You haven’t missed the boat
Many people think that entrepreneurship is a young person’s game. This assumption is probably because when people think of successful entrepreneurs, the ones that immediately come to mind are college dropouts like Bill Gates, Mark Zuckerburg and Michael Dell. However, college dropout entrepreneurs are the exception, and there is data to back it up. A study by the Kauffman Foundation led by Syracuse University professor Carl Schramm revealed that the average entrepreneur was 39 when he or she started a company. Not only that, Schramm said that “Americans who are 35 or older are 50% more likely to start a business than are their younger counterparts”. Also, recent research led by Javier Miranda of the U.S. Census Bureau and Pierre Azoulay of MIT indicated that for the top 0.1% of fastest growing new businesses in the U.S., the average age of the founder in the business’ first year was 45. So, in a nutshell, it’s never too late to become an entrepreneur. In fact, it could be an advantage to start a business mid-career.
Mid-career entrepreneurs are more successful
Starting a business mid-career could be an advantage for many reasons. The Kauffman Foundation study found that entrepreneurs starting businesses mid-career were five times more likely to enjoy success five years later than entrepreneurs starting businesses right out of college. This is because management experience is great training to become an entrepreneur. Once you’re in your 30s or beyond, you’ve acquired strong skills, contacts and industry-specific knowledge that you can apply to a new business. You are more likely to be financially stable so that you can potentially self-fund your new company, allowing you to incur minimal debt and have greater stability. Mid-career entrepreneurs are also more successful than younger founders because it takes time to get to know yourself. Throughout your career, you learn what you like and don’t like with each position. By the time you launch your business, you have a better understanding of your strengths and weaknesses as well as what you need to feel fulfilled as a human being.

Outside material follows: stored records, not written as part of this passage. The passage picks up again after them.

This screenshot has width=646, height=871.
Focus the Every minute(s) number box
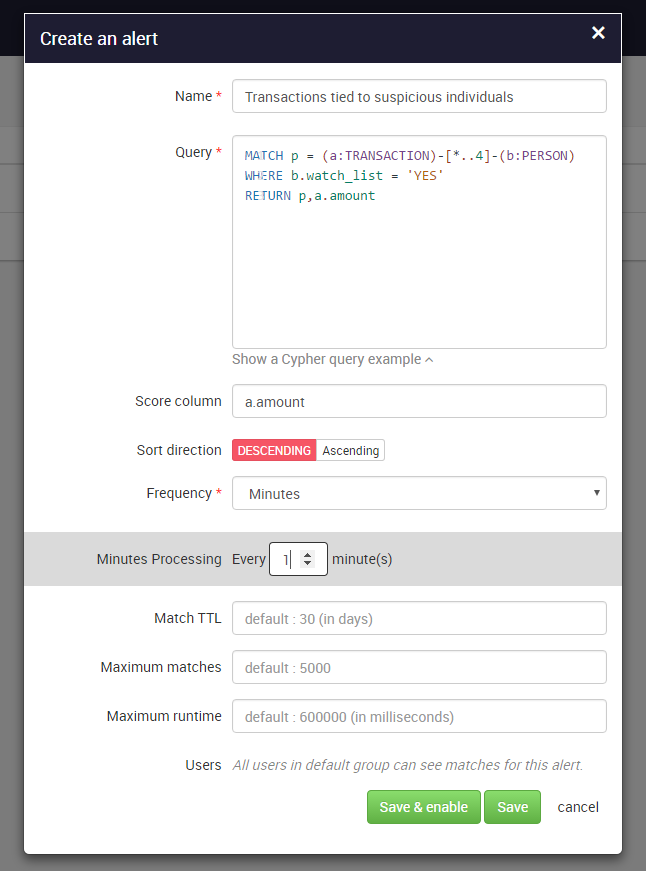[298, 559]
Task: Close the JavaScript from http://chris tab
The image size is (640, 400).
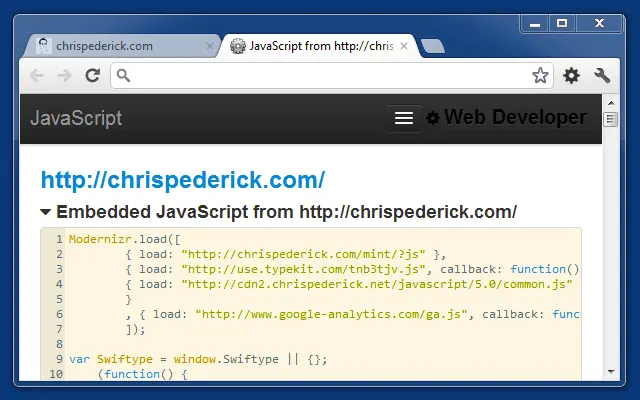Action: pos(404,46)
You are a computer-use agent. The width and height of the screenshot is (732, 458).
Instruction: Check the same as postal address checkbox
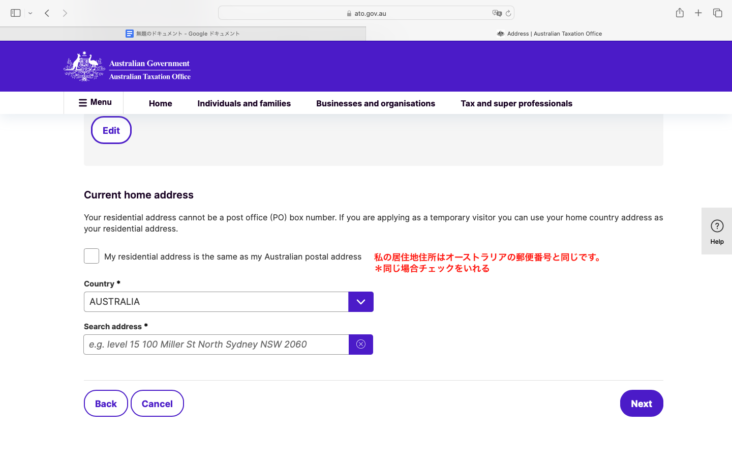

Noteworthy mid-career entrepreneurs
Even if you’ve invested 10 or 20 years in your current profession, you can still successfully pivot to become an entrepreneur. Here are some examples of people who famously shifted careers later in life:
- Vera Wang was an editor at Vogue for 17 years before she became a famous fashion designer at the age of 40.
- Jeff Bezos had a successful career in computer science on Wall Street and took on top roles at numerous financial firms before launching Amazon at the age of 31.
- Ray Kroc spent his career as a milkshake-device salesman before buying McDonald’s at the age of 52.
- Bernard Marcus was fired from hardware store Handy Dan at the age of 48 along with his coworker Arthur Blank. The duo later started a rival retailer, Home Depot.
There is never a right time
Starting a business is like having a baby—there never really is a “right” time. It has nothing to do with how old you are, and most likely you will never feel completely ready. The biggest key to get started is to confront the initial fear associated with transitioning from a corporate career to entrepreneurship. Most people today can expect to change careers three to seven times during their working lives. Being in your 30s, 40s or beyond can be a great time to start a business, especially if you’ve planned ahead financially and have a solid support system around you. So, if you are considering becoming a mid-career entrepreneur, it’s never too late. As C.S. Lewis once said, “You are never too old to set another goal or to dream a new dream.” Dream big, plan well and great things will happen.